Suddenly, it clicked, and I understood. When my body overwhelmed my brain due to trauma or loss, I felt loneliness. My body had been programmed for that immediate response, and I acted upon it by driving to hospital in the middle of the night. Rather than sit at home in the quiet and fight against my own thoughts, I wanted to be at the one place where I was guaranteed to find someone awake. Even though I was surrounded by people, I still felt isolated.


Why community matters.


I am extremely fortunate and blessed - I have an incredible social support network. Each one is filled with a community of people that acts like the branches of a tree. Some are deep and foundational, like the relationships I share with my family and closest friends. Others are shorter and with fewer stems, like the acquaintances I’ve made by way of my children or through various interests and hobbies. No matter which branch I’m nurturing, they all serve as a gravitational pull that keeps me grounded.


Having a community of people didn’t protect me from the lasting impacts of trauma, but I am convinced that it saved me from the darkness of despair. There are so many people I leaned on when it got really, really tough. My parents, who spent as much time with me as needed in person and on the phone, talking through things as I tried to make sense of my thoughts and feelings. My in-laws, who made sure my children were cared for when I was unable to meet their needs. My husband, who sat by my side at the hospital for hours waiting to be seen, and prayed for me nonstop. My children, who offered unlimited hugs because they knew something was wrong but didn’t know how to fix it. My friends, who drove me to my counseling appointments and made me meals just to be sure I took care of my physical self. My bosses, who told me to prioritize my mental well being over logging work hours. My therapist, who made time to see me with extra visits so I could process everything I was experiencing with a trained professional.


None of the people above could change what happened in my life. But every single one of them, I'm certain, helped me in ways they don't fully realize. Each individual, with their unique experiences and perspectives, contributed to my journey in significant ways, whether through their words of encouragement, their acts of kindness, or simply by being present during pivotal moments. They represent my own personal community, a network of support that has been invaluable to me throughout the ups and downs of my life.


Community for others.


In The Body Keeps the Score, the author spends the latter half of the book discussing treatments for trauma. Some of them are fairly conventional and some are less known. Several involve one on one interactions (EMDR, neurofeedback, counseling). Some of them involve groups of people, such as well-known group therapy sessions (Alcoholics Anonymous). A few of them that are incredibly promising rely on traumatized individuals coming together to explore artistic expression such as dance and theater.
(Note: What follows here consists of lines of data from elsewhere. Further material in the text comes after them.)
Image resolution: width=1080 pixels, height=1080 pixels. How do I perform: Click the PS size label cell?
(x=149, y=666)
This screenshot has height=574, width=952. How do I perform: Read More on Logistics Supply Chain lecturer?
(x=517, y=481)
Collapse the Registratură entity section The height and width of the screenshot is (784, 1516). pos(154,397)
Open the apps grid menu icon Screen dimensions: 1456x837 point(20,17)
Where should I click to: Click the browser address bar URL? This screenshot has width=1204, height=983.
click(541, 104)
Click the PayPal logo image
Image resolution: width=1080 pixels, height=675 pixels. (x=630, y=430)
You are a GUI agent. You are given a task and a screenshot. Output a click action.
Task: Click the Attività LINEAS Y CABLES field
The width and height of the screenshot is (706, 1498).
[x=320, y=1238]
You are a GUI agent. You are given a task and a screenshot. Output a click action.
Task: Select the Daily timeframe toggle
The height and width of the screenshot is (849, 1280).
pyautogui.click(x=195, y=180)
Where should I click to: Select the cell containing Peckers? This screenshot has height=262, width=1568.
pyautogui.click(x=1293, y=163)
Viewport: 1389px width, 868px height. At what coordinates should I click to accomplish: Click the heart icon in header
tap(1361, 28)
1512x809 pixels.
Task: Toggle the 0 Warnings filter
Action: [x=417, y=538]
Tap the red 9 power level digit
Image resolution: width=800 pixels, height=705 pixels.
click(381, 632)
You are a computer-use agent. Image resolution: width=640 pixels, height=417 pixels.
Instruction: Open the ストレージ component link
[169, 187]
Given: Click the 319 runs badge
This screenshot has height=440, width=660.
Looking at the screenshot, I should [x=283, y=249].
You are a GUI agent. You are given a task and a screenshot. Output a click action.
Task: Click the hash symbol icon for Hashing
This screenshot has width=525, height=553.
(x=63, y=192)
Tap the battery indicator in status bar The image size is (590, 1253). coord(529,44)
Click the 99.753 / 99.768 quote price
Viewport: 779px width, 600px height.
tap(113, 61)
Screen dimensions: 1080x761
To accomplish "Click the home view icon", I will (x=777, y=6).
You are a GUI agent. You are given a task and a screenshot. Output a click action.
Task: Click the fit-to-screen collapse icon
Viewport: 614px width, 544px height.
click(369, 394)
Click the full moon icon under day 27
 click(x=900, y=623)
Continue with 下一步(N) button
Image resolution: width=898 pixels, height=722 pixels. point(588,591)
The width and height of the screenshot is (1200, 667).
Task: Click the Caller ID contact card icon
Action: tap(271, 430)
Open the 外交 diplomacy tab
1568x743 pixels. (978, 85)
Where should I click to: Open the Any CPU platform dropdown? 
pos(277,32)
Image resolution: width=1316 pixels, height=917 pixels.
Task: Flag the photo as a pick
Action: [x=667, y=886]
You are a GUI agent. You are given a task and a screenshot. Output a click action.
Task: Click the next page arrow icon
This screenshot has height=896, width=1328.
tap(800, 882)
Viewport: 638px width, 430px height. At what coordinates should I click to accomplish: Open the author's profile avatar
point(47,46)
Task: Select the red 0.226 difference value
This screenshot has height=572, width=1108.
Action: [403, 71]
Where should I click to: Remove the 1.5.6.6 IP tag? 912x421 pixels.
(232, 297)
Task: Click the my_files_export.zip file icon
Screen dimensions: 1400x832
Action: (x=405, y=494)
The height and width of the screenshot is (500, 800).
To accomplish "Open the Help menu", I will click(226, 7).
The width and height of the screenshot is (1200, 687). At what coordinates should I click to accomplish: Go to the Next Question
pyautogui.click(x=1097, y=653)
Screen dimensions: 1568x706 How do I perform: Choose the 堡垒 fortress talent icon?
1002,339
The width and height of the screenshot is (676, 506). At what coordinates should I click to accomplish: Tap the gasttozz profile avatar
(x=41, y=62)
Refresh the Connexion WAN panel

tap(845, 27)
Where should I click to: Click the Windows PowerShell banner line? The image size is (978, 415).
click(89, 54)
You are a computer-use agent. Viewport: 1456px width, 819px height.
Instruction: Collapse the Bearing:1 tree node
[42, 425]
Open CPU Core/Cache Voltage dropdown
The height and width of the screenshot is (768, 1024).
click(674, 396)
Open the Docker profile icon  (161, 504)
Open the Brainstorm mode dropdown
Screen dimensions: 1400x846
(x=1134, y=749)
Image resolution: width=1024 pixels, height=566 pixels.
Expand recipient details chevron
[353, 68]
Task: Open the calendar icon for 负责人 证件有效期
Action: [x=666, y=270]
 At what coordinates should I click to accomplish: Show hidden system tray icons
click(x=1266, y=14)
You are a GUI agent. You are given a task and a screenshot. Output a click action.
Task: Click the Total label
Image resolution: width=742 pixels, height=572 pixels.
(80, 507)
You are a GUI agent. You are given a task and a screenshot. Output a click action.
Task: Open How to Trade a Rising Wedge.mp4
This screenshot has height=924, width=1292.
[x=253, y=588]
One such program in New York City - the Possibility Project - found success in helping foster children learn to process their emotions and feelings of abandonment through onstage acting. And it a well accepted fact that individuals who are well regulated emotionally are more likely to become productive members of society.


Not everyone has severe trauma to overcome. Some of us just need a communal outlet outside of our daily obligations that fosters creativity, fellowship, and belonging. Because if communities can help people overcome trauma, how much more can they help those of us looking for something much simpler?